Selbst der Brötchenknast sieht in Baumoptik gleich viel heller und freundlicher aus.

Erst wenn man ein paar Schritte zurück geht, fällt auf, wie massiv Kaufland den Platz für die Brötchen-Selbstbedienung ausgedehnt hat, sicher ebenfalls inspiriert von Lidl. Die Aufbackautomaten stehen nicht mehr zwischen den Regalen im Laden rum, sondern sind endgültig hinter die Regale verlagert worden, in die Mitarbeiter hinten die Backwaren reinkippen können, die vorne von Kunden den Kunden rausgerüttelt werden. (Zur Erinnerung: das sah mal so aus.)

Das Symbol- und Farbleitsystem

Das zentrale Element des neuen Ladendesigns sind die zuvor genannten Symbolquadrate, die auch Wände und Regale im Markt schmücken. Jedes Sortiment ist durch eine klare Farbe vom benachbarten abgegrenzt. Apfelgrün grüßt zum Beispiel die Obst- und Gemüseabteilung …

… die sich mit ihrem Lampenschmuck und den holzverkleideten Warenböcken am Design orientiert, das Kaufland schon vor einem Jahr bei der Neueröffnung des ersten Frankfurter Markts umgesetzt hat (siehe Bildergalerie oben).

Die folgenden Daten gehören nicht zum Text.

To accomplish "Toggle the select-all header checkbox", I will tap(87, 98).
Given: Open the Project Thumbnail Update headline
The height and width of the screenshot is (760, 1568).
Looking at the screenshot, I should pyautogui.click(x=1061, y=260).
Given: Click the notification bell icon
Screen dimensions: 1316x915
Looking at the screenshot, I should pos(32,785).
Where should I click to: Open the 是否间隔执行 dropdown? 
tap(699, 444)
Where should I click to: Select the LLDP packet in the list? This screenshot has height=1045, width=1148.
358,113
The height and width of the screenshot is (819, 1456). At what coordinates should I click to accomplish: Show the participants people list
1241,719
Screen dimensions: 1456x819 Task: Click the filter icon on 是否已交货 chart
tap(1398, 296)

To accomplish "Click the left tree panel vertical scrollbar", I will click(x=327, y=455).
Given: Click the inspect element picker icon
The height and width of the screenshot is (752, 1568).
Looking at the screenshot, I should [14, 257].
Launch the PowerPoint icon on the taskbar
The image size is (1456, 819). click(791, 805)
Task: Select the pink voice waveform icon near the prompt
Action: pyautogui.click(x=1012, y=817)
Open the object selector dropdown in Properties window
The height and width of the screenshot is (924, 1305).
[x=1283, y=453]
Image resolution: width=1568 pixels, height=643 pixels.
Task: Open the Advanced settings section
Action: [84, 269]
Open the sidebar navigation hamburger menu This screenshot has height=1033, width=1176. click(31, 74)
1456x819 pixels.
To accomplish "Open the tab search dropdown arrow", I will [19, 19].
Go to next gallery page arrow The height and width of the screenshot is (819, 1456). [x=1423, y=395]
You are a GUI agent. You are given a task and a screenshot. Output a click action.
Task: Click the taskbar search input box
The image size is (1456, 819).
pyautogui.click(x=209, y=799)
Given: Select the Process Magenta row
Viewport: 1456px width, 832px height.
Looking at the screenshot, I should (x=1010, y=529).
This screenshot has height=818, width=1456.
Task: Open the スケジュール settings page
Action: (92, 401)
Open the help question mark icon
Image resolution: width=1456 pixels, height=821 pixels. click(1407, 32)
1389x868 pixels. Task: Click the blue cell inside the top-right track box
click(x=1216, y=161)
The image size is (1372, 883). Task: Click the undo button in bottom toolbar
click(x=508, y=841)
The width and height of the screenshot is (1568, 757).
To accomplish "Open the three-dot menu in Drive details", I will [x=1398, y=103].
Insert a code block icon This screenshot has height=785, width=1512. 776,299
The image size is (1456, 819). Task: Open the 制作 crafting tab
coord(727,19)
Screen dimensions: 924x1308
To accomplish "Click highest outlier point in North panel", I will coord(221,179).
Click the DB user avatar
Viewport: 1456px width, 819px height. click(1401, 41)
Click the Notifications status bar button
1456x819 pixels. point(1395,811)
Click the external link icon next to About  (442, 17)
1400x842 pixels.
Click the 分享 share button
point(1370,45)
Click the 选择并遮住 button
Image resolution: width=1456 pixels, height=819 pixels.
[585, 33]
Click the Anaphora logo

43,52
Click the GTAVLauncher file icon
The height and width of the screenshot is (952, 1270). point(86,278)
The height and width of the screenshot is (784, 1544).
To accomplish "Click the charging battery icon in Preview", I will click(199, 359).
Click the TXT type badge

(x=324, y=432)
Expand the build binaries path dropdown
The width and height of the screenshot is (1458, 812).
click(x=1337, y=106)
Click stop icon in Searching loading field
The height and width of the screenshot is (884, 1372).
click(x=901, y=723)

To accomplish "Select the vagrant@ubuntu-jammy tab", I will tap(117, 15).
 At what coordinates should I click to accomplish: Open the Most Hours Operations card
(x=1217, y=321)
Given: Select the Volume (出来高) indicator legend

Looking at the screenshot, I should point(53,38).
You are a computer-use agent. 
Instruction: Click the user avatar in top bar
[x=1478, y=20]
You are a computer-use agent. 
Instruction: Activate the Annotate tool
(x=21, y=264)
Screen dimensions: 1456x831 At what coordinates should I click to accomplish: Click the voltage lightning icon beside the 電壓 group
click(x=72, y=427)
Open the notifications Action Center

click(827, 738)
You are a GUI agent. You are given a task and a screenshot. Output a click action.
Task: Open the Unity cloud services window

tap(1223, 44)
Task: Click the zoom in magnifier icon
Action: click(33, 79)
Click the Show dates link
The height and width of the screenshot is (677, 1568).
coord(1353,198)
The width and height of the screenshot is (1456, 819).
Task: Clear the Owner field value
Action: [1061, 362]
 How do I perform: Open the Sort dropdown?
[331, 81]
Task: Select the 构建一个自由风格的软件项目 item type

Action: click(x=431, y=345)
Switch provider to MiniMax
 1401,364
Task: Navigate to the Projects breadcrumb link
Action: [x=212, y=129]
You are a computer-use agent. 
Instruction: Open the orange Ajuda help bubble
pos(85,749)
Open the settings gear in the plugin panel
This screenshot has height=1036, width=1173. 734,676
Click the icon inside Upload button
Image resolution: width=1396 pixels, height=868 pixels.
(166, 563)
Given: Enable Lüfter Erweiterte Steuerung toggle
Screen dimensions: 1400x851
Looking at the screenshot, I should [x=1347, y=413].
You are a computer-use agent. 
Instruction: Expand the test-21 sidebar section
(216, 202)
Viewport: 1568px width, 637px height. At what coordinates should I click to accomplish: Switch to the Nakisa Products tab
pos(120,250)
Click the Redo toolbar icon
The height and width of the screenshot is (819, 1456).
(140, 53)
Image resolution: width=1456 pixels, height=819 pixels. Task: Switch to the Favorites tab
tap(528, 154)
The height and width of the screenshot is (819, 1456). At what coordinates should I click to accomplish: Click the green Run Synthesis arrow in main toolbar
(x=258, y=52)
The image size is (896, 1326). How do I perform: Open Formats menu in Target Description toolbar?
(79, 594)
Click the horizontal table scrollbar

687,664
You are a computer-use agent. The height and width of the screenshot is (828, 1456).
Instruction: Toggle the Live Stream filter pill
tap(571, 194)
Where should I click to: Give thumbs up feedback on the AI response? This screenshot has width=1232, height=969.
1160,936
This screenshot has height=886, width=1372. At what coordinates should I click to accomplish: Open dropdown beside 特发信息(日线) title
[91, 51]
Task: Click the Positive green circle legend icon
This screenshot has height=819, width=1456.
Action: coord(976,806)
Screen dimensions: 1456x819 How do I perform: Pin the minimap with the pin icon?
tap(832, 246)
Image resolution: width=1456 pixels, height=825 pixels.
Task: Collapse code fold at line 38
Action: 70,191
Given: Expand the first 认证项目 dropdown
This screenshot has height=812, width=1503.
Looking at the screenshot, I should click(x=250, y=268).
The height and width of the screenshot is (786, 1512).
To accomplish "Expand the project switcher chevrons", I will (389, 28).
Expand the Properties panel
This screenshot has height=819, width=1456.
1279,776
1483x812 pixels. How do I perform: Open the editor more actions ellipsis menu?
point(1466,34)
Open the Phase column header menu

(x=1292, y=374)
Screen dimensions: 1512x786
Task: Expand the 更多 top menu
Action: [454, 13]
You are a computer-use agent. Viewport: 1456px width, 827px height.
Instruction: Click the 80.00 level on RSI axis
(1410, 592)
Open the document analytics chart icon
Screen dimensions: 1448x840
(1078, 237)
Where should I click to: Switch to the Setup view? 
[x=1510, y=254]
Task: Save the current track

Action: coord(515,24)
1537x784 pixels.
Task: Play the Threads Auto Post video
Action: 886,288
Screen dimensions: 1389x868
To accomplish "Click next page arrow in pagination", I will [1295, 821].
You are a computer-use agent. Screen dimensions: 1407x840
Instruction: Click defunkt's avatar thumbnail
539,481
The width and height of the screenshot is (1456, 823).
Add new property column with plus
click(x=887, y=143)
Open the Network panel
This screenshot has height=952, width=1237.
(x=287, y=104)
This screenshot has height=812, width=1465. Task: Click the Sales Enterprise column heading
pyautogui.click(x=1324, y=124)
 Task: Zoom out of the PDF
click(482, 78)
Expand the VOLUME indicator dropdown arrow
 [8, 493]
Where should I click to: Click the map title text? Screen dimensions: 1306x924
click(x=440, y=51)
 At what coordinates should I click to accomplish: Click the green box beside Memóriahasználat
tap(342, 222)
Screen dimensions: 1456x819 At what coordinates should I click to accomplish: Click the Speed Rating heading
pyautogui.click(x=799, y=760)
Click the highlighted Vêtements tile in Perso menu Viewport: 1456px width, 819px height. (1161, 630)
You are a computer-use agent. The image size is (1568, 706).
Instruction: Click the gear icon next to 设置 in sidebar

Käsegelb leitet Kunden zu den Molkereiprodukten, Weinrot natürlich zum Wein, die komplette Tiefkühlkost in frostiges Blau zu tauchen, haben sich die Ladendesigner dann aber glücklicherweise doch nicht getraut.

Dafür hängen über der Aktionsfläche mit den Wochenangeboten dreidimensionale !-Symbolwürfel in schlichtem Schwarz.

Sonderlich originell ist das alles nicht – aber deutlich undeprimierender als die bisherigen Marktdesigns. Noch dazu ist die Farbkennzeichnung in Strausberg tatsächlich eine gute Hilfe, um sich schon von weitem zu orientieren. Wenn man erstmal gelernt hat, dass es in der grünen Ecke nicht raus in den Garten geht, sondern bloß in die Getränkeabteilung.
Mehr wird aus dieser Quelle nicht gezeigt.